**Exercise:** Format every line of the data below as a Markdown table with the columns Row and Text, numbering the rows in order and skipping blank lines. Leave the pictures out of the table.

**Source material:**
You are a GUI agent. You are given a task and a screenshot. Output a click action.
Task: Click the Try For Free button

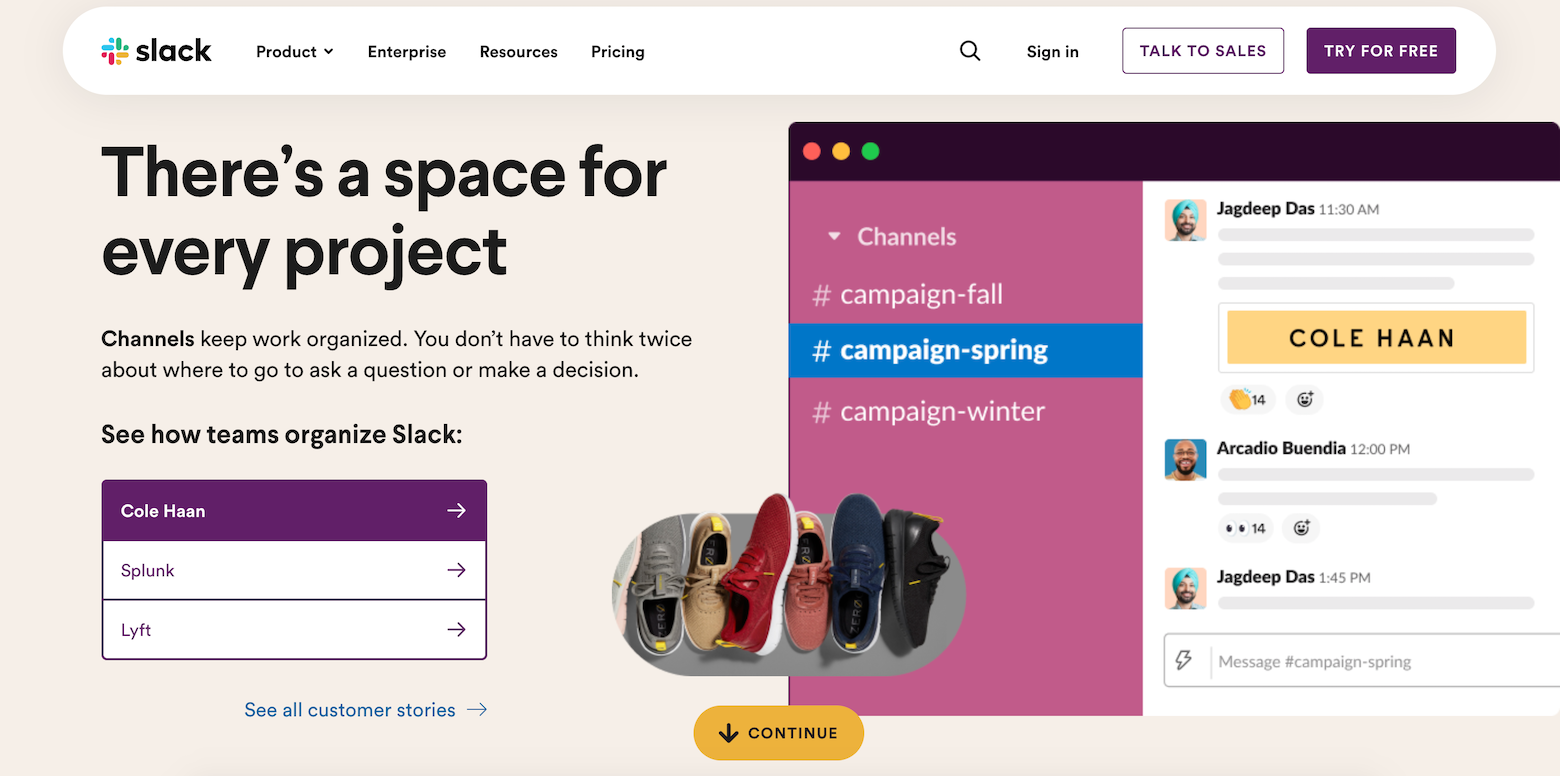pos(1381,51)
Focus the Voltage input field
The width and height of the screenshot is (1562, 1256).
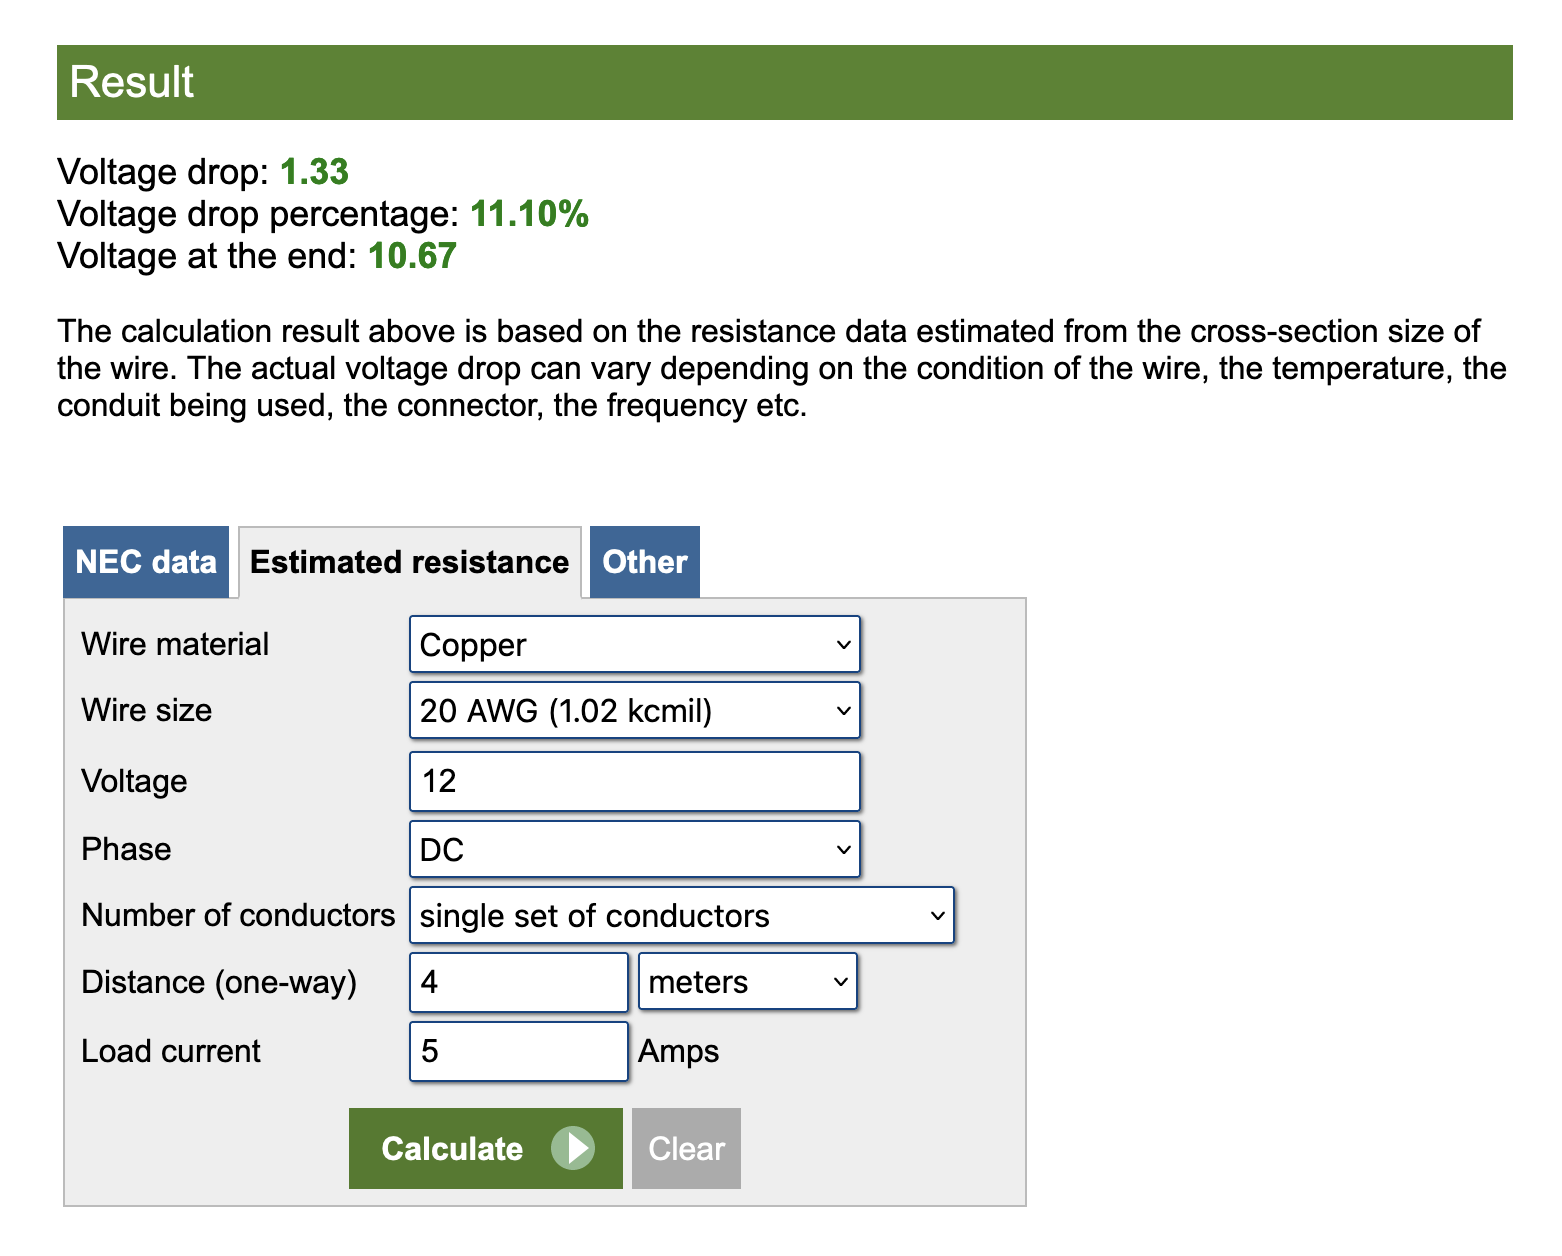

**Correct output:**
| Row | Text |
|---|---|
| 1 | You are a GUI agent. You are given a task and a screenshot. Output a click action. |
| 2 | Task: Click the Try For Free button |
| 3 | pos(1381,51) |
| 4 | Focus the Voltage input field |
| 5 | The width and height of the screenshot is (1562, 1256). |